El enfoque por diseño es lo nuevo en materia de defensa de los derechos de la niñez en entornos digitales. Se trata de ámbitos configurados para ser habitados y operados por niños y niñas, con el fin de que puedan aprovechar las oportunidades que la vida digital les ofrece. Para Jose Van Dijck, investigadora de la Universidad de Ámsterdam, las plataformas no son solo mediadoras, sino que moldean la performance de los actos sociales que en ellas se desarrollan. Al tiempo que los facilitan, los están pautando, predefiniendo. De ahí la importancia de contribuir a la construcción de buenos moldes, respetuosos y protectores.
Lo cierto es que, como adultos, compartir online información propia es una decisión que asumimos -con mayor o menor conocimiento y libertad-, cuyos efectos recaen sobre nosotros mismos. En cambio, al exponer nuestros vínculos en contextos que escapan a nuestro control, queda flotando la pregunta de hasta dónde se extiende nuestra persona digital y empieza la de nuestros hijos. La complejidad de la situación reclama ser precavidos siempre.
Adicionalmente, el principio de progresividad es una referencia insoslayable. A medida que los chicos crecen van adquiriendo autonomía y ampliando su capacidad de participación en asuntos que los afectan de manera directa. Por eso, cabe que sean consultados antes de protagonizar una historia familiar en Instagram, por ejemplo.
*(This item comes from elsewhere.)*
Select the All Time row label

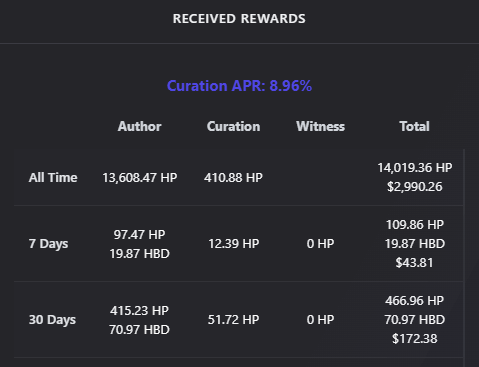(x=53, y=177)
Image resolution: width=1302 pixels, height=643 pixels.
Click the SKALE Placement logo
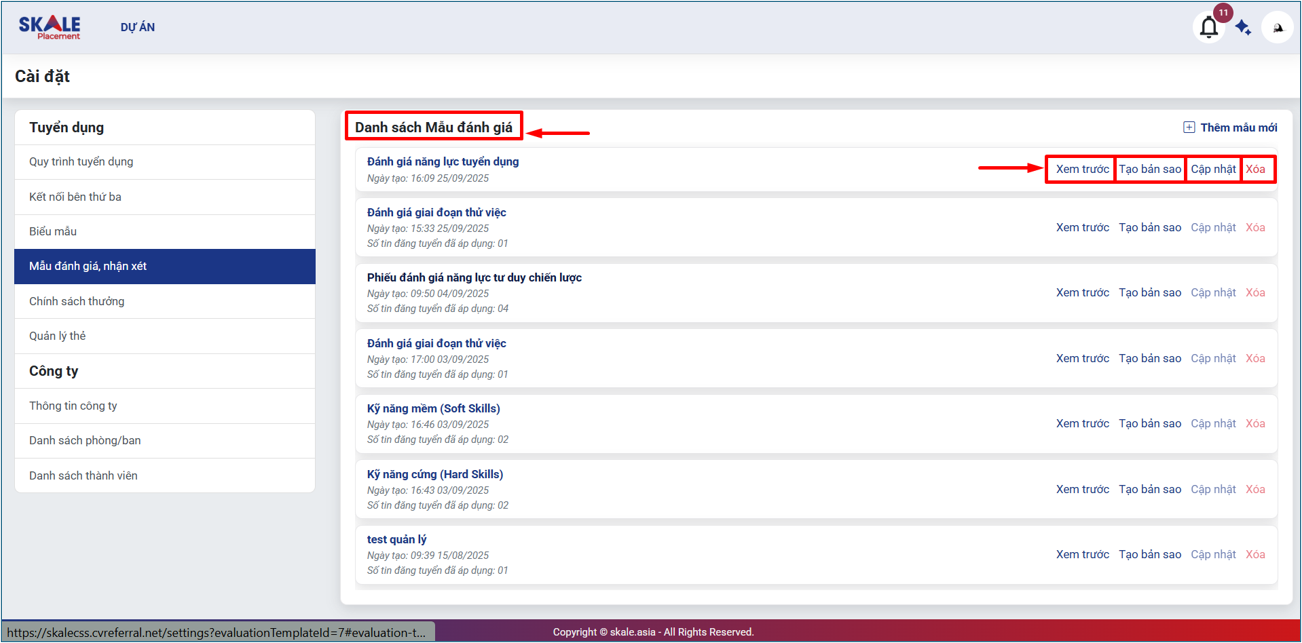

Y esta consulta es el pie perfecto para conversar sobre qué entraña publicar información online y cuáles son los beneficios de una autorrepresentación relacional frente a audiencias desconocidas. Tanto nosotros como ellos tenemos que saber que cualquier posteo es público y que va perfilando una huella digital que supone una pérdida de la intimidad.
Por encima de todo, la privacidad de niñas y niños debe ser resguardada. Y debe entenderse como algo relevante y delicado, conectado con el acceso a uno mismo, al propio mundo interior y a la dignidad personal.
Siendo conscientes de esto, podremos decidir qué riesgos tomar, como así también qué consultas hacer y permisos pedir antes de divulgar ciertos datos. Especialmente en esta temporada del año, en que las vacaciones familiares comienzan y las publicaciones se multiplican.